Site overview
Lower Dean Windmill was a composite mill at Lower Dean, standing east of the road between the B465 and the Shelton to Lower Dean road. Bedfordshire Archives records a windmill at Lower Dean in 1695, when John Neal conveyed the mill to Philip Sikes of Nether Dean, miller, and the mill is shown on Thomas Jefferys' 1765 map of Bedfordshire. The surviving nineteenth-century structure was a wooden post mill carried above a stone-built roundhouse, with an inset stone dated 1834 probably marking the addition of the roundhouse.
It worked two pairs of five-foot stones and had double-shutter sails. The mill ceased working in 1918, with Isaac Shadbolt recorded as its last miller. It stood derelict for many years and collapsed on 20 December 1959.
The two-storey roundhouse survived until about 1969, when it was reduced and roofed for use as a cattle shed.
Map
History
Lower Dean Windmill was a long-established windmill site in the north of Bedfordshire. Bedfordshire Archives records that John Neal, Lord of the Manor of Lower Dean, conveyed the mill to Philip Sikes of Nether Dean, miller, in 1695. The windmill is also shown on Thomas Jefferys' map of Bedfordshire in 1765.
J. Steele Elliott described the Lower Dean mill in 1931 as standing on the 250-foot contour and as a conspicuous survival of an older milling landscape. The surviving structure was a composite mill: a wooden post mill set above a circular stone-built ground floor or roundhouse. An inset stone in the base was lettered S. B., for Sarah Bradshaw, and dated 1834.
Elliott considered that this date probably recorded the addition of the stone-built roundhouse to enclose what had previously been an open base, rather than the complete replacement of the mill. The stone base measured 20 feet 6 inches across, with 24-inch masonry, and incorporated earlier brick pillars. The wooden mill body above had a sloping roof, a massive 22-inch square vertical main post, cross-beams, curved struts, and a crown-beam 20 inches square.
The brake-wheel was seven feet across and was carried on a 15-inch chamfered oak shaft. A cogwheel of similar size was fixed at the reverse end. The mill had double-shutter sails spanning 45 feet and worked two pairs of five-foot stones.

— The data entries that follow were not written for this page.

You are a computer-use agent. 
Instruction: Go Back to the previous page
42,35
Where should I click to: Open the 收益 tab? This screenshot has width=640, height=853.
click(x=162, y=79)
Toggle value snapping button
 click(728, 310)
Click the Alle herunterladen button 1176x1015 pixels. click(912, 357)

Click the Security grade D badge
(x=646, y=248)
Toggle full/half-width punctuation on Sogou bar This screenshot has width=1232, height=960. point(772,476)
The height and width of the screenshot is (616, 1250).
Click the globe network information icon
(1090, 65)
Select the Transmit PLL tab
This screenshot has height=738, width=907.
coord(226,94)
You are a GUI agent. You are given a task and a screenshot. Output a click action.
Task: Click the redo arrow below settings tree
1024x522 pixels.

It was turned by tail-pole, but also had a circular cogged rack around the top of the roundhouse, apparently worked from a fan above through a crank arrangement. The Bradshaw family was closely associated with the mill. Sarah Bradshaw held the property, including the house and two small fields, after the death of her husband William Philip Bradshaw in 1827.
Benjamin Bradshaw was recorded as miller in 1848. The mill later passed to William Poole in 1869, and Isaac Shadbolt owned and worked it until it closed in 1918. The mill then stood derelict for decades.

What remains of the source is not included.